Escuchar esa historia me llevaba a pensar, cómo podía ser productivo un país si sus ciudadanos se la pasaban pensando en eludir el mayor impuesto de todos, la inflación, en sus actividades rutinarias. En Colombia, con una inflación que “apenas” llegó al 32% en su año pico, no fue notorio lo que sucedía en otros países de la región que tuvieron que luchar contra inflaciones de varios dígitos en los años ochenta y principios de los noventa.
En las últimas dos décadas, el logro colombiano de reducir la inflación a niveles de un dígito y mantener la política monetaria en cabeza de un banco central con excelente reputación, hicieron que esta variable saliera de la discusión pública y que se consolidaran varios de sus beneficios.

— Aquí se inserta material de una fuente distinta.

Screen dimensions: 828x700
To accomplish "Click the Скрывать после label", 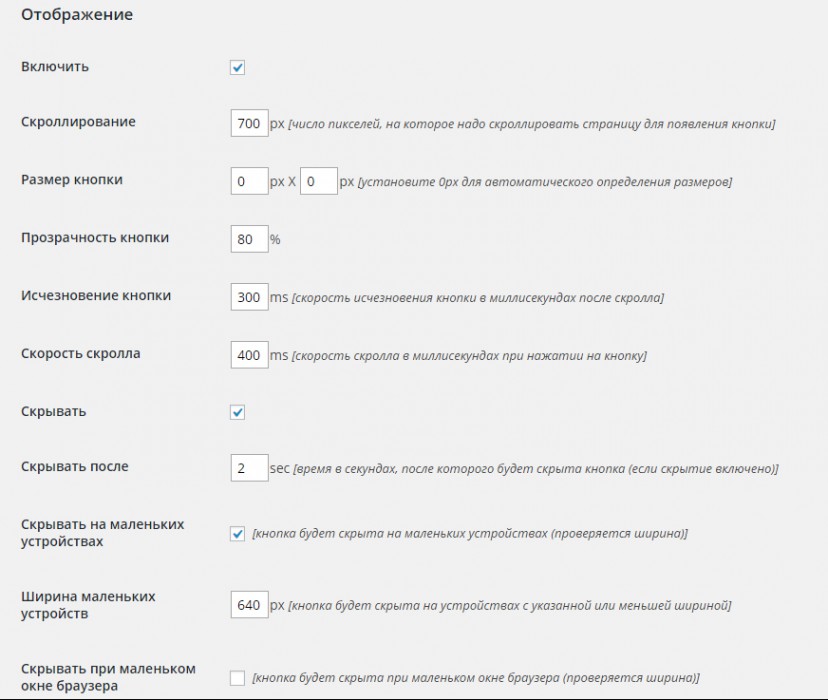I will pyautogui.click(x=74, y=467).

Por ejemplo, aparte del hecho de que los hogares colombianos no se preocupan en demasía por los incrementos de precios (un beneficio invisible), sobresale entre ellos, la creación de un mercado de largo plazo de deuda pública en pesos (TES) que ha beneficiado el financiamiento público. De esto se deriva la financiación más barata del sector privado, en el mercado de capitales o con crédito, y la posibilidad de que varios millones de hogares se hayan beneficiado hasta hoy de financiar su vivienda propia con créditos hipotecarios en tasa-cuota fija en pesos.

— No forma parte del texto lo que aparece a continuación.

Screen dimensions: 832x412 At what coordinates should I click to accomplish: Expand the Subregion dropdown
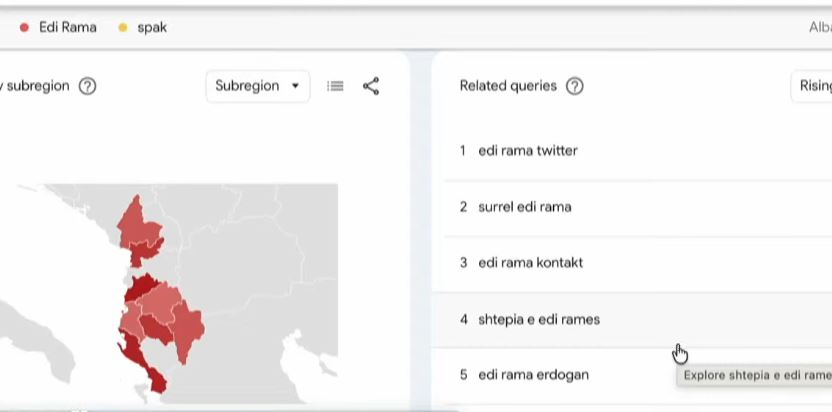pos(257,86)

El discurso arrogante de aquellos que mencionan que la forma de solucionar los problemas presupuestales es poniendo la máquina de impresión de billetes a funcionar, como si a nadie se le hubiera ocurrido antes, olvida justamente todos esos beneficios que ha logrado el país en las últimas décadas.

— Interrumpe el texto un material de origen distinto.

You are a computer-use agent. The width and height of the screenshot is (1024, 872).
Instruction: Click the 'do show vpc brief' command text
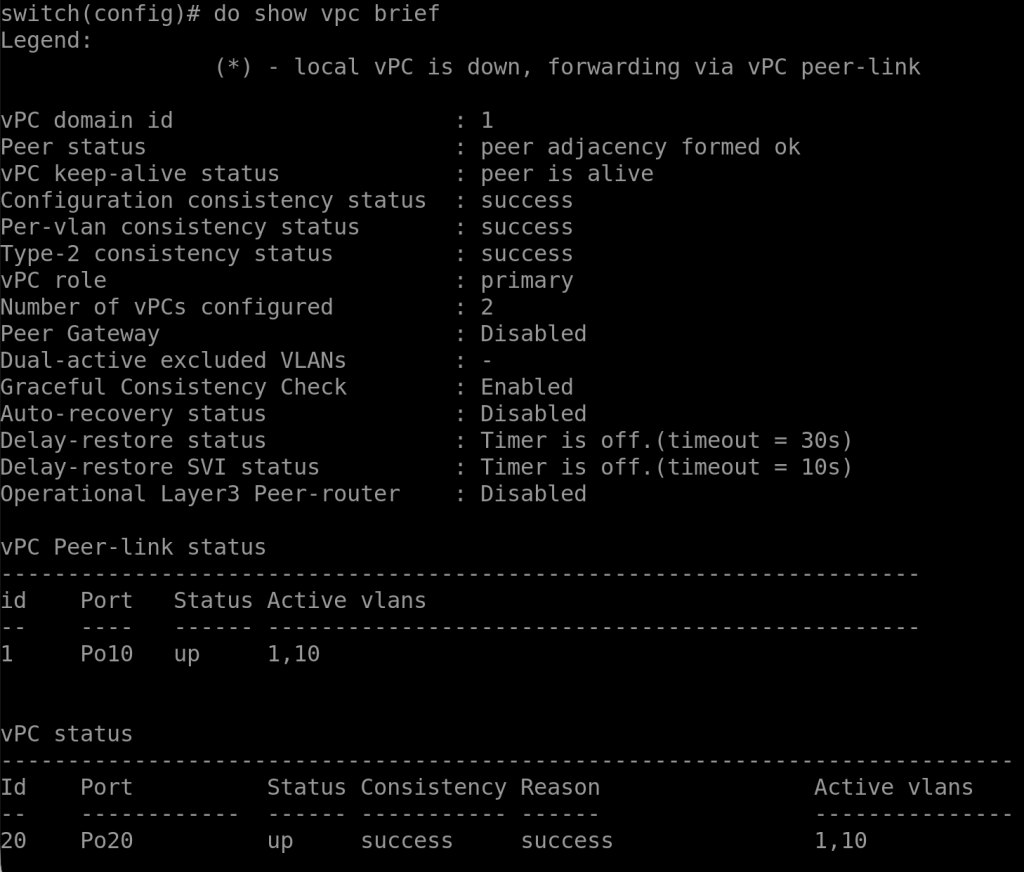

Ante una emisión para prestar recursos al Gobierno, los agentes del mercado no son miopes: en el sector real empezarán a ver un mayor flujo de recursos que inevitablemente hará que se eleven los precios reiteradamente para equilibrar los excesos de pesos no compensados con mayor producción. Y, en el plano monetario-financiero se verán desvalorizaciones de los activos en moneda local porque los inversionistas empezarán a perder la confianza en la política económica, elevando su preferencia por activos en moneda extranjera. La conclusión será mayor inflación y mayor pobreza, justamente lo contrario a lo que los proponentes de esta teoría esperan. Los ejemplos recientes de Argentina y Venezuela, y de otros países latinoamericanos décadas atrás, ponen de presente esta realidad.
Esta es solo una prueba de que los atajos no son la respuesta a los problemas estructurales. La fórmula para el desarrollo y la atención de las demandas sociales pasa por elevar la productividad y generar crecimiento inclusivo en medio de una mayor contribución fiscal de todos, a través de un esfuerzo continuo de muchos años. Destruir todo lo construido en las últimas décadas apoyando ideas fáciles y populistas terminará, al contrario, llevándonos al desastre que otros ya han vivido.